VWO Makes it Official Friday: No More South Korea

The Vanguard FTSE Emerging Markets ETF (NYSEArca: VWO), the largest emerging markets ETF by assets, will officially begin tracking the FTSE Emerging Index today. Vanguard, the third-largest U.S. ETF issuer, shook the ETF world in October 2012 when it announced it would move some of its popular funds away from MSCI (NYSE: MSCI) indexes to FTSE indexes. VWO is by far the largest of the funds affected by that announcement.

Through the end of last year, VWO tracked the MSCI Emerging Markets Index, the same index used by the iShares MSCI Emerging Markets Index Fund (NYSEArca: EEM). EEM is the second-largest emerging markets ETF behind VWO. [What Vanguard Index Swap Means For Investors]

Since January, VWO “tracked a custom benchmark, the FTSE Emerging Transition Index, so that the portfolio management team could implement the transition cost-effectively with minimal market impact and negligible tracking error, as well as to enable shareholders to see the fund’s position,” according to a statement by Vanguard.

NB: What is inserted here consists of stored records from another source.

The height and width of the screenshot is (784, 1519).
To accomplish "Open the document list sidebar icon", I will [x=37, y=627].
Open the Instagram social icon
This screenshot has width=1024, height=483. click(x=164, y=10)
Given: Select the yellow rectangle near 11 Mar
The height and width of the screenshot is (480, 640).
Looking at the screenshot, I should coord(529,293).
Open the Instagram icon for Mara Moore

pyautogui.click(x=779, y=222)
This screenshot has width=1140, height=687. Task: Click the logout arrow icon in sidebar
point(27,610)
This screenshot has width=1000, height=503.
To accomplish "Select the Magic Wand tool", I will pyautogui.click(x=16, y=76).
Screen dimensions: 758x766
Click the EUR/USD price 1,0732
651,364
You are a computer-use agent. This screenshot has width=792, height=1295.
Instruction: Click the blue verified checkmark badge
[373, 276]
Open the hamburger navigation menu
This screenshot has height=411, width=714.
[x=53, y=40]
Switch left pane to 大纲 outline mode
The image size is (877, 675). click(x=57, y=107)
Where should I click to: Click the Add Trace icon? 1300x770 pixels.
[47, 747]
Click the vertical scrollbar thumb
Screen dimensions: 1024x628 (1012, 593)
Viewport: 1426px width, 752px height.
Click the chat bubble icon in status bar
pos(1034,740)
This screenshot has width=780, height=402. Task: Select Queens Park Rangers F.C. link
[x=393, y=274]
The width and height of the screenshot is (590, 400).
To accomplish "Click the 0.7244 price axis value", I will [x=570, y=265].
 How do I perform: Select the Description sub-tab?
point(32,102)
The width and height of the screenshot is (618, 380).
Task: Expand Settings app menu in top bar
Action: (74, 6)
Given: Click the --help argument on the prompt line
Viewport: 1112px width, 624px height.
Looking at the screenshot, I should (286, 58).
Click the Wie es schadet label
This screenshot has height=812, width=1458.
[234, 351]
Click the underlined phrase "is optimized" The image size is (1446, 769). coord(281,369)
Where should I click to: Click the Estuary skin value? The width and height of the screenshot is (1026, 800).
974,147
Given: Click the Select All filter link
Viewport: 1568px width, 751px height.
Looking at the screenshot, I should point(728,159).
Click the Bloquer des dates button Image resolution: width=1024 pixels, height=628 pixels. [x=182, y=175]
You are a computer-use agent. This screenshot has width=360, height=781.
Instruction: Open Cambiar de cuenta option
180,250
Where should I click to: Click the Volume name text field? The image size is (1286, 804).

In terms of country exposure, VWO’s official transition to the FTSE Emerging Markets Index means the ETF no longer features any weight to South Korea. Vanguard has gradually been selling South Korean stocks since the start of the year to match-up with the FTSE index because FTSE does not classify South Korea as an emerging market. [ETF Focus: Emerging Markets]

MSCI does and as such South Korea is the second-largest country weight in EEM behind China. South Korea, Asia’s fourth-largest economy, accounted for 14.2% of EEM’s weight as of June 26, according to iShares data. Year-to-date, both ETFs are down more than 12%.